8. The need for ACTION, not TALK.
- Leadership means action – not merely good ideas for action.
- Don’t waste so much energy in planning that you have none left over for acting on your plans.
- Action generates creativity.
- Almost any action is preferable to prolonged inactivity born of indecision.
9. Giving SUPPORT.
- Try always to strengthen your subordinates in their work, in their creativity and in their qualities of leadership.
- Encourage them in their projects.
- Allow them to learn by their mistakes.
- Be willing to compromise. Don’t ask more of people than they are to deliver or, if you do so, stretch their horizons gradually. Invite their support, don’t commandeer it.
- Accept only as much authority as they are willing to give you.

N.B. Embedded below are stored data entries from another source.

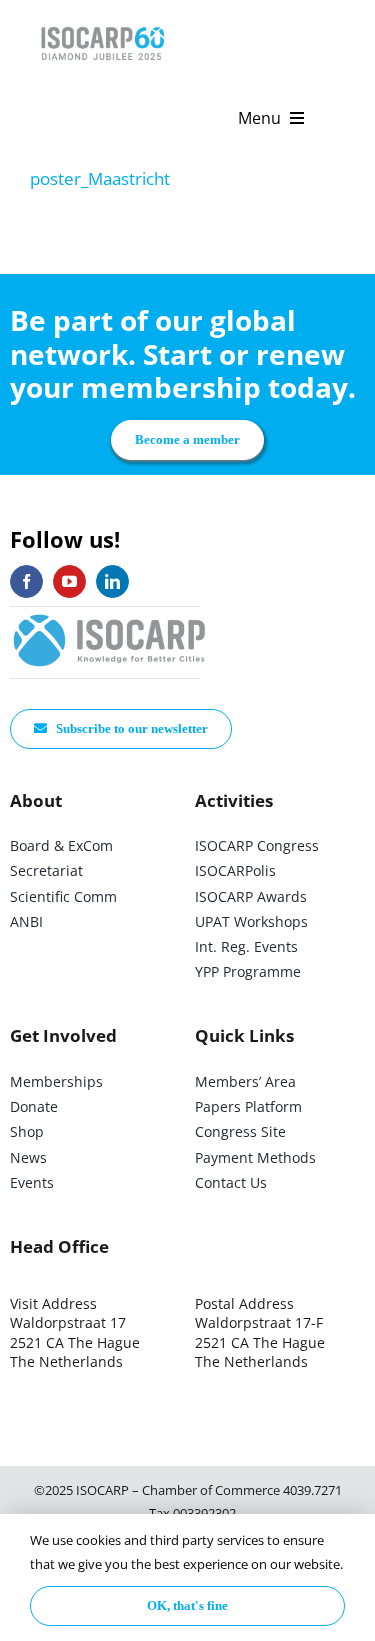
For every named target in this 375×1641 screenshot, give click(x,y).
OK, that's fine (187, 1605)
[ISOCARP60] (102, 23)
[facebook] (26, 581)
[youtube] (69, 581)
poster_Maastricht (100, 178)
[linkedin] (112, 581)
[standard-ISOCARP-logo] (110, 615)
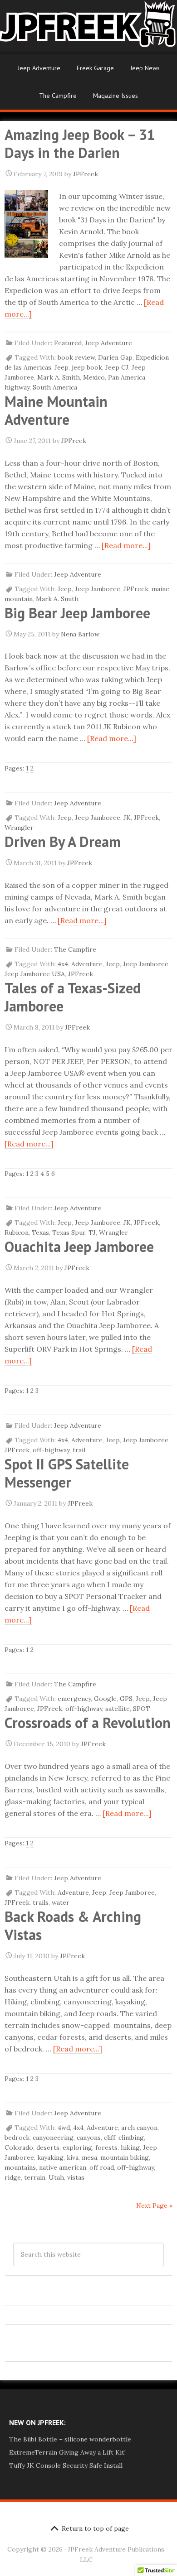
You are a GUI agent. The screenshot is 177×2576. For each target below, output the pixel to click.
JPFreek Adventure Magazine (88, 27)
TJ (92, 1232)
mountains (20, 2167)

- Never assign any job that you wouldn’t be willing to do yourself.
10. Work with people’s STRENGTHS.
- Work to strengthen a subordinate’s best qualities rather than harping on his worst. You will accomplish more by encouraging others than by belittling them.

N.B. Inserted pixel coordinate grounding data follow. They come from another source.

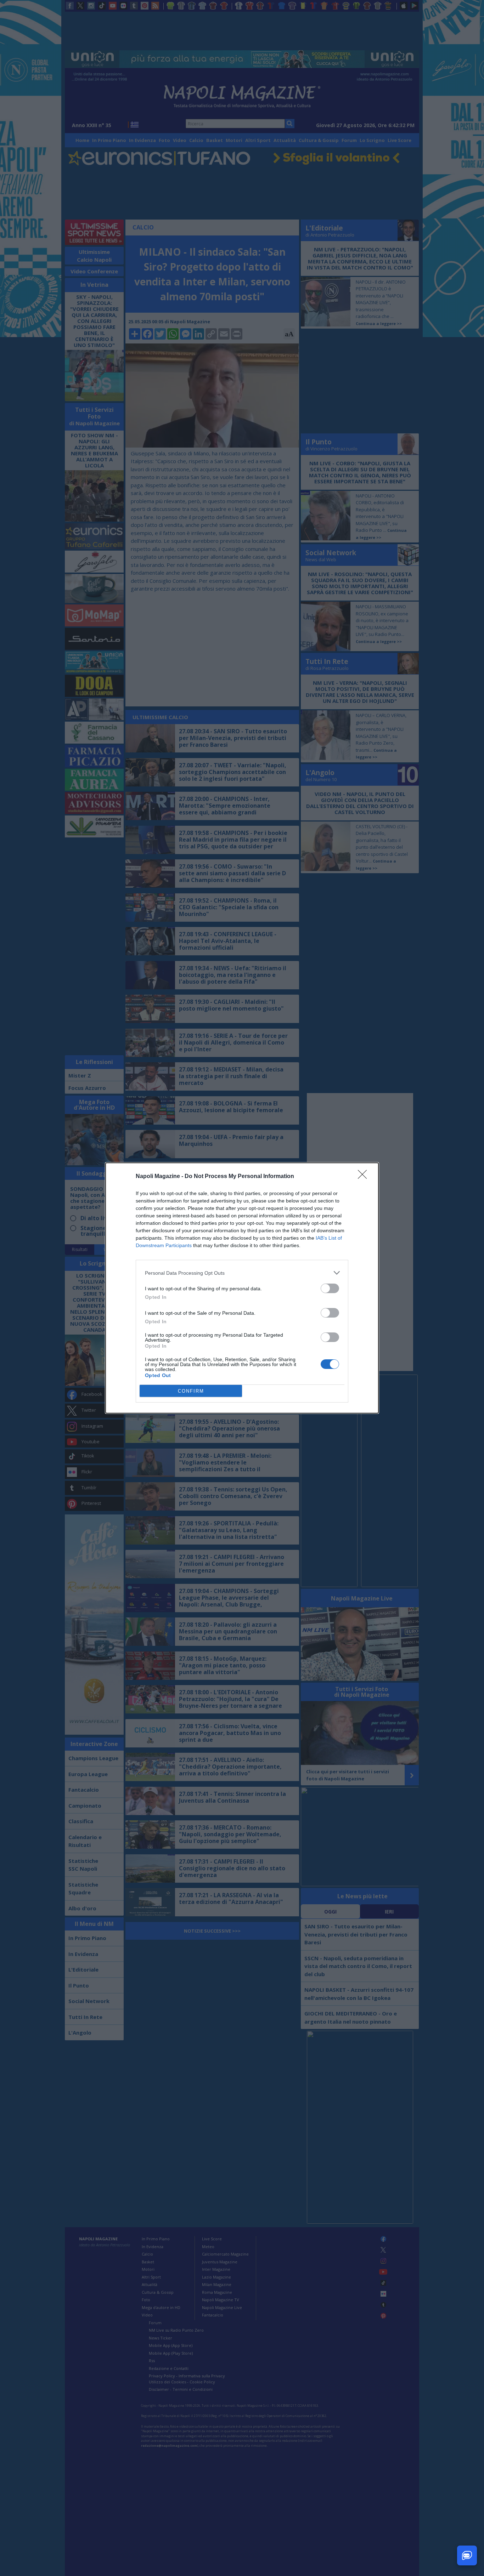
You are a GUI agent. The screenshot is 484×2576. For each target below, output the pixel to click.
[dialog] (242, 1288)
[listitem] (242, 1272)
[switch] (330, 1288)
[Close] (364, 1176)
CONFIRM (191, 1391)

- Work more with your organization’s strengths than with its weaknesses. Channel more energy to those people in it who are in tune with what you are doing than to those whose tendency is to resist you.
- Don’t invest a disproportionate amount of energy in addressing negative situations. Strengthen the positive side rather than any negative energies that exist.
- Don’t allow subordinates to offer merely negative criticisms. They should offer solutions when they point out problems.
- Encourage the doers under you, not the mere talkers. Never court popularity for yourself. Be concerned with issues and with principles.
- Never speak from your own emotions or private prejudices but always from a sense of justice, fairness and truth.
11. What is TRUE SUCCESS?
- A true leader is neither attached to success nor afraid of failure.
- Success is not so much the completion of a specific project, as the energy that goes into completing it. Projects can fail but never the energy itself. A good leader works as much as possible through others, not directly himself.
- He is willing to compromise in little matters in order to win on the larger issues. The outcome of any project always reveals, however subtly, the kind of energy that went into its development.
- A leader who leads, truly, and never drives others, will create in his subordinates the most constructive possible attitudes and will ensure the best possible long range results for his and their labors. The true success of an undertaking depends more than anything else on the spirit of the people involved in it. The spirit of those people is a reflection, always, ofthe spirit of its LEADER.